A reference to a meet in a drug context went by on television a little while ago, and I reflected on this particular nouning of the verb meet. In the context I heard, meeting might have been a possible alternative, but in drug meet I think not. Then I thought of meet in athletic contexts (on its own, or in combinations like swim meet), where meeting won’t do as an alternative.
So it was off to the OED, and its entry for the relevant noun meet (in a draft revision of June 2001). There I found an array of uses.
In sequence:
1. colloq. a. A meeting, an appointment. Also (now chiefly Austral.): an assignation, a date with a boyfriend or girlfriend. [cites from 1804 on]
b. spec. A meeting of criminals, a meeting with a supplier of illegal drugs. Also: a meeting-place, esp. one used by criminals. [from 1865 on]
2. a. A gathering of riders and hounds for a hunt; a hunt. [from 1838]
b. An organized event at which a number of athetic or other sporting contests are help. Now also: any organized social gathering of a society, club, etc. [from 1893]
3. a. Geom. A point, line, or surface of intersection. [from 1893]
b. Math. The intersection of two or more sets; (also) the infimum of two or more elements of a lattice. [from 1933]
Interpreting such arrays of senses is difficult. Are we dealing with fresh nounings in different contexts? Or are some of the senses specializations of earlier senses?

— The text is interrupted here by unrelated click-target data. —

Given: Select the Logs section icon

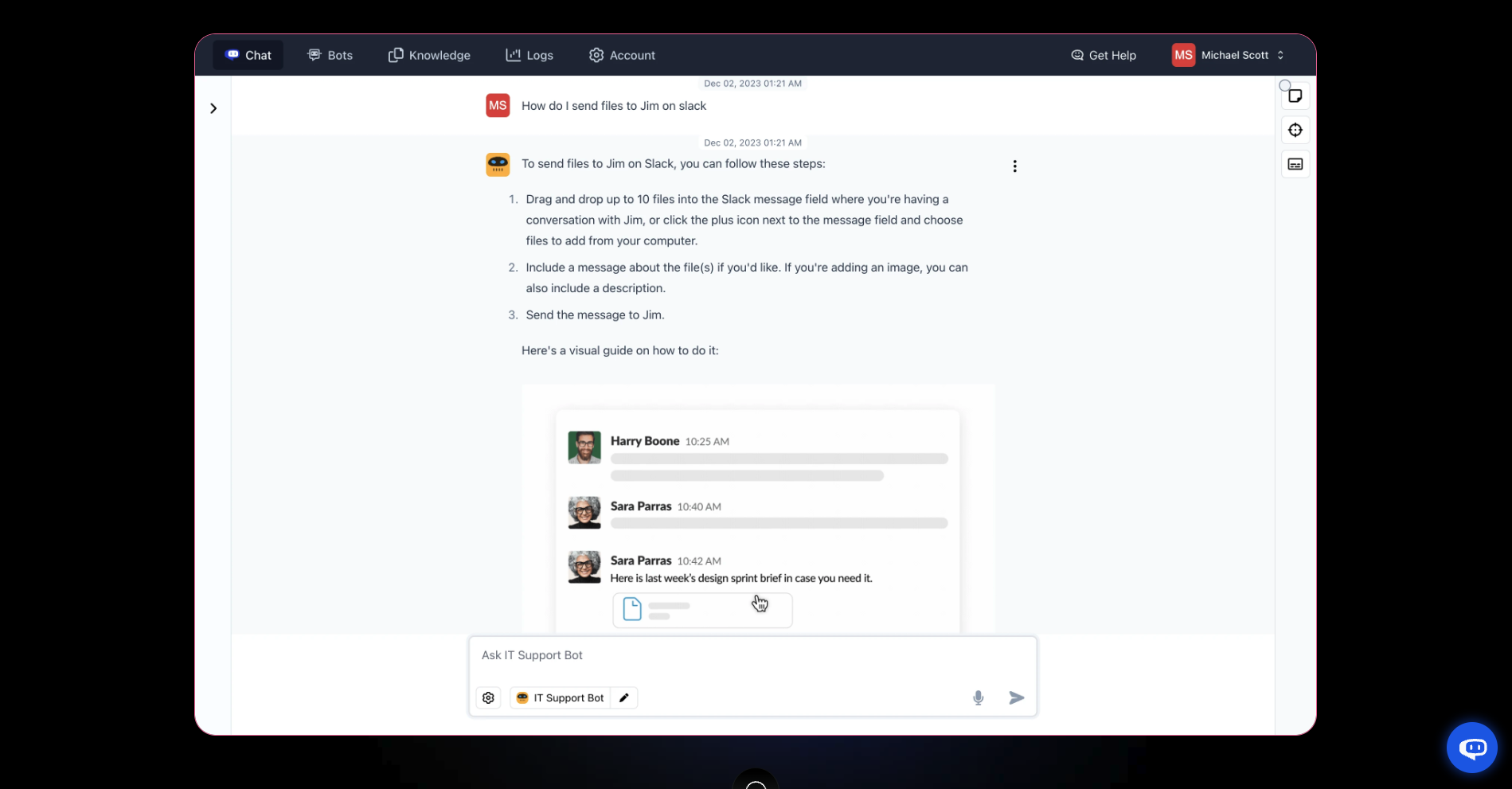Looking at the screenshot, I should click(x=513, y=55).
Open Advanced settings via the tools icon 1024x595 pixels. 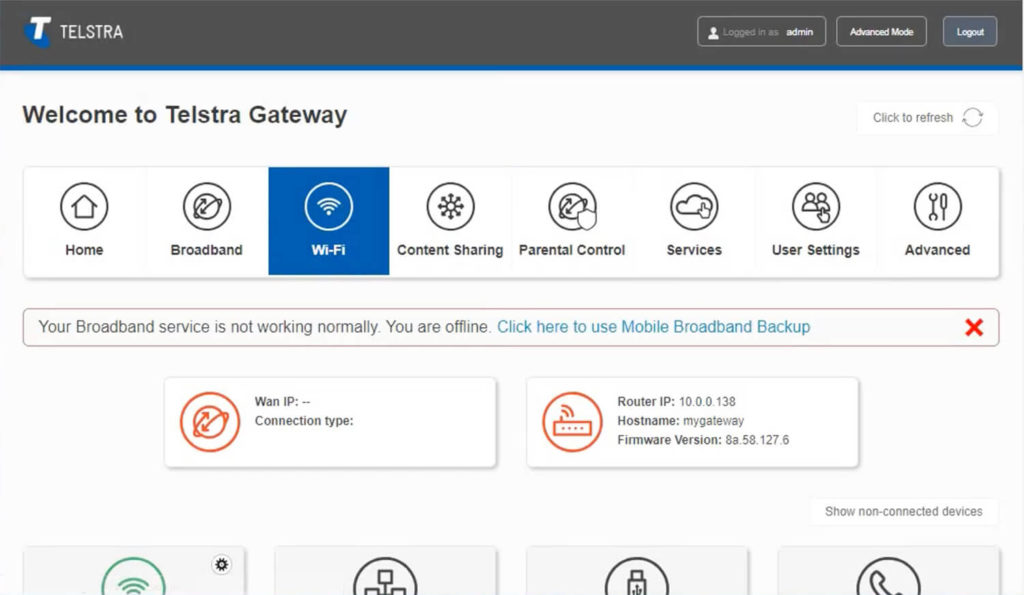pos(938,206)
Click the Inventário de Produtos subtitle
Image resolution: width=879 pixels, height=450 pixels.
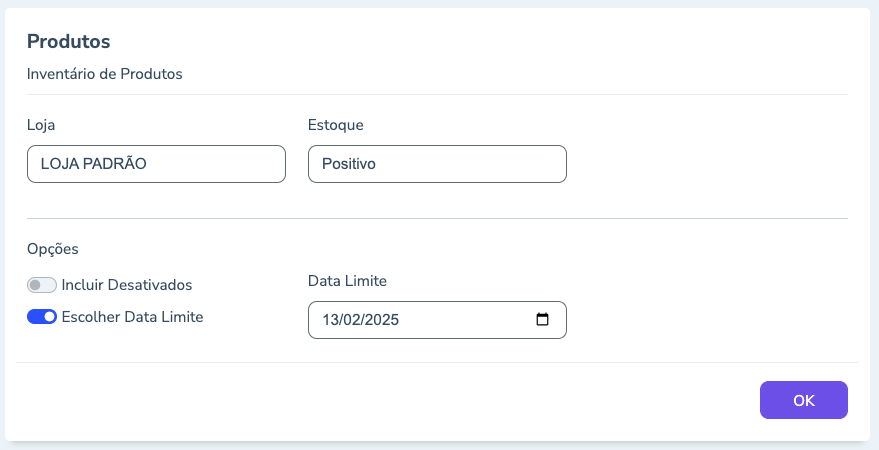point(104,73)
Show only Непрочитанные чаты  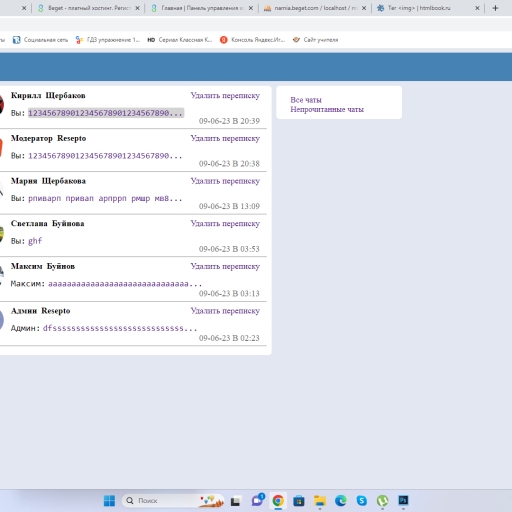point(327,109)
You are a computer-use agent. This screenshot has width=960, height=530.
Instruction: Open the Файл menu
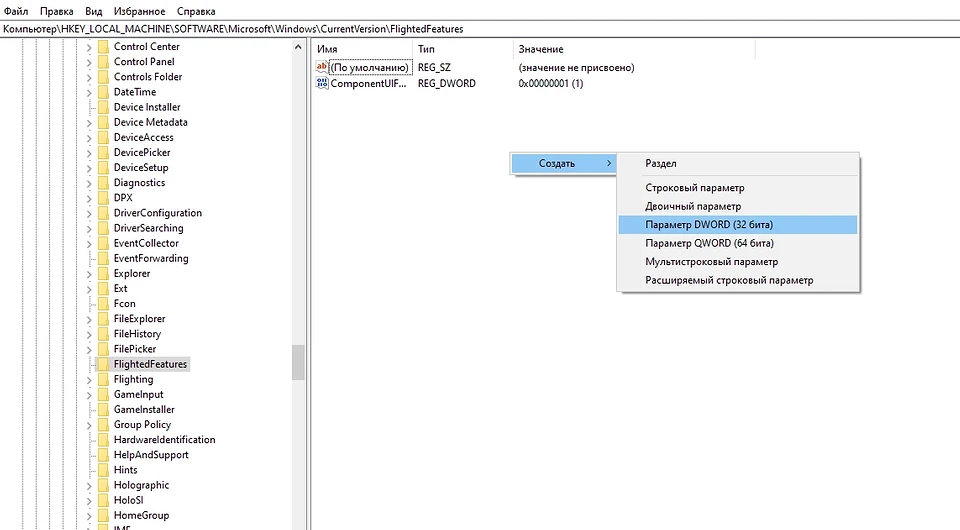pyautogui.click(x=15, y=10)
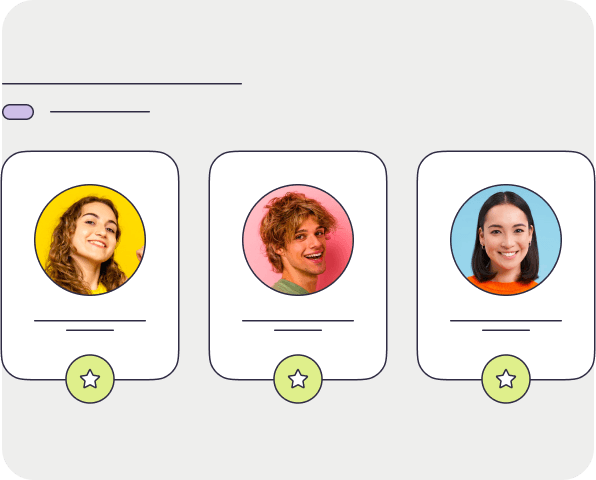This screenshot has width=596, height=480.
Task: Select the blond man avatar on pink
Action: click(x=298, y=240)
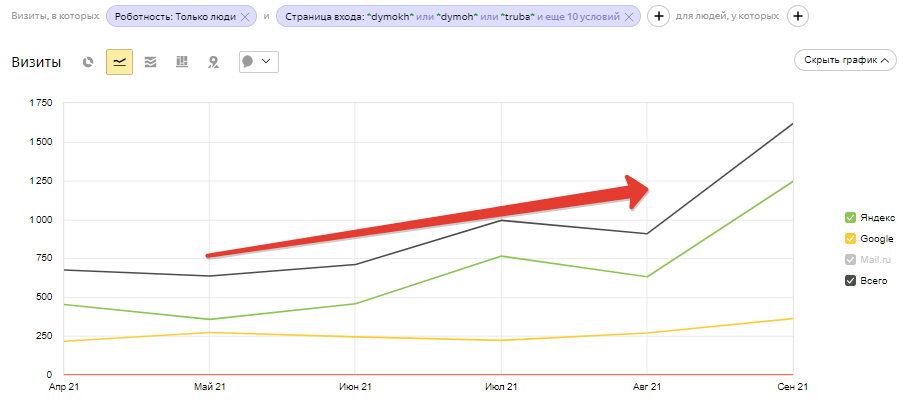This screenshot has width=903, height=415.
Task: Add a new visit condition with plus
Action: click(658, 17)
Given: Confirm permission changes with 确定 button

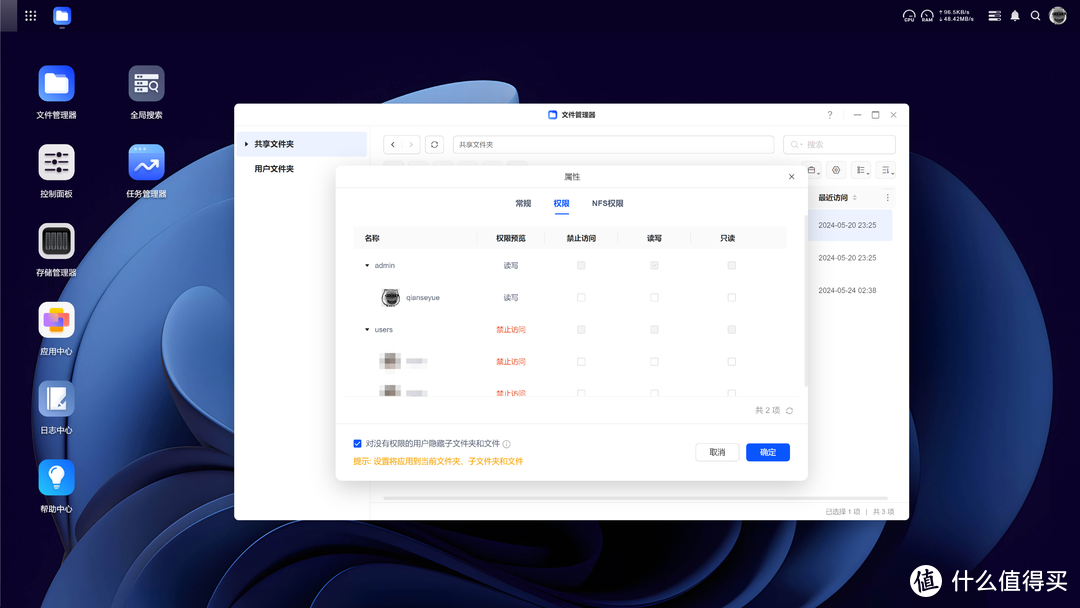Looking at the screenshot, I should point(767,452).
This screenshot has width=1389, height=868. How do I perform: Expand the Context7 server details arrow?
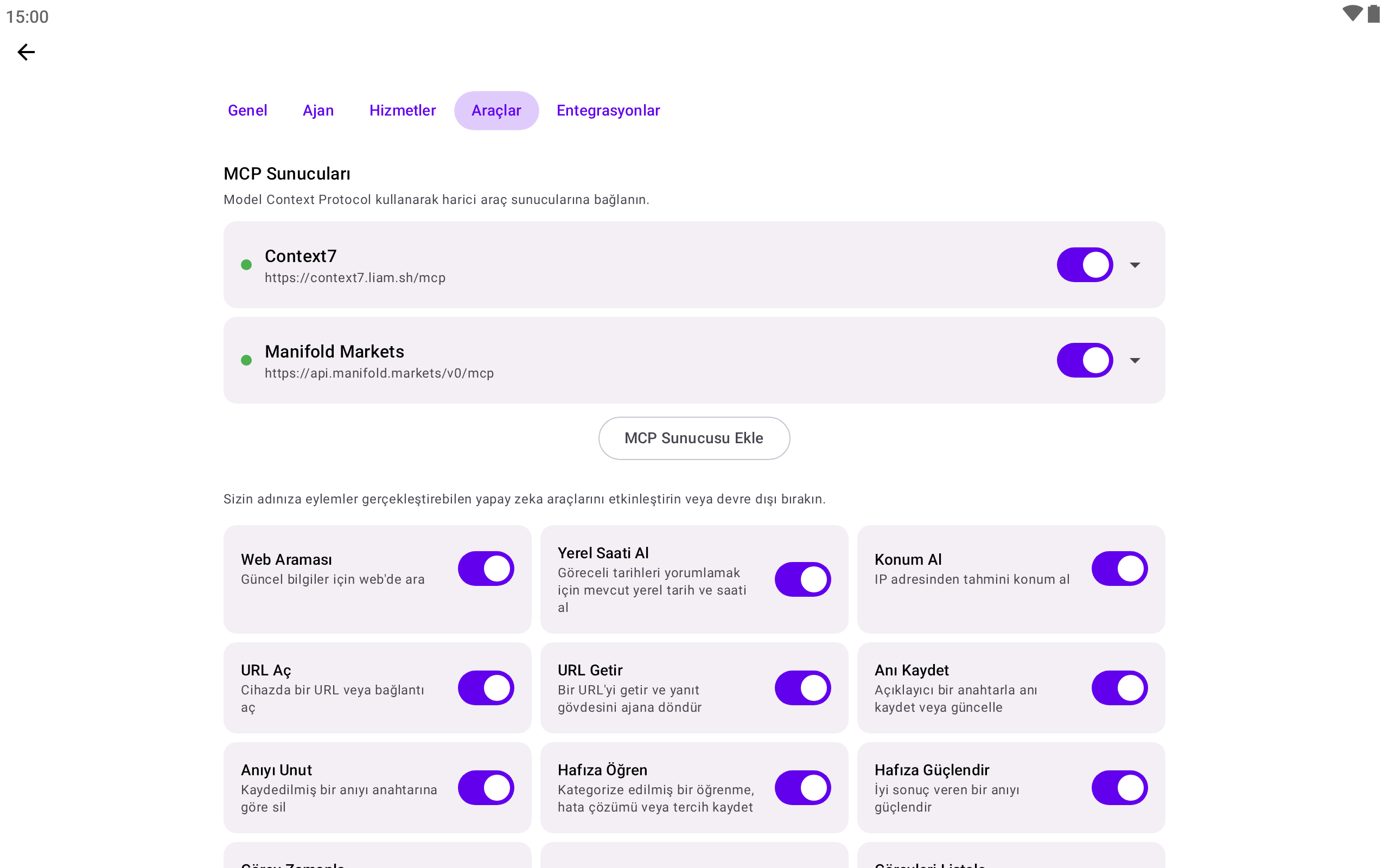pos(1135,265)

1b is plausibly a specialization of 1a, as the sub-entry numbering would suggest. The numbering also puts together the two mathematical uses, which is plausible; perhaps a historian of mathematics could say something about the relationship between the two uses.
December 22, 2009 at 10:41 am |
Then I thought of meet in athletic contexts (on its own, or in combinations like swim meet), where meeting won’t do as an alternative.
In US English, of course; Brits and Irish have athletics meetings and swimming galas. We likes our gerunds, we does.
December 22, 2009 at 11:48 am |
Missing from the list is “meet cute” , which seems more akin to your drug-meet.
December 22, 2009 at 12:36 pm |
I recall the word being used in that context in William Burroughs’s novel Naked Lunch, published in 1959. Drugs play a big part in the novel, although this exchange isn’t about drugs specifically:
“I come near wigging with that green stuff all over me, and he stink like
a old rotten cantaloupe.”
“Well it’s still an easy score.”
The boy signed resignedly; “Yes, I guess you can get used to anything.
I’ve got a meet with him again tomorrow.”
December 22, 2009 at 2:10 pm |
[stir] Well, is “meet cute” a noun-phrase or a verb and an adverb? 😉
December 22, 2009 at 9:52 pm |
Re: meet-cute: both. But its primary use seems to be as a noun.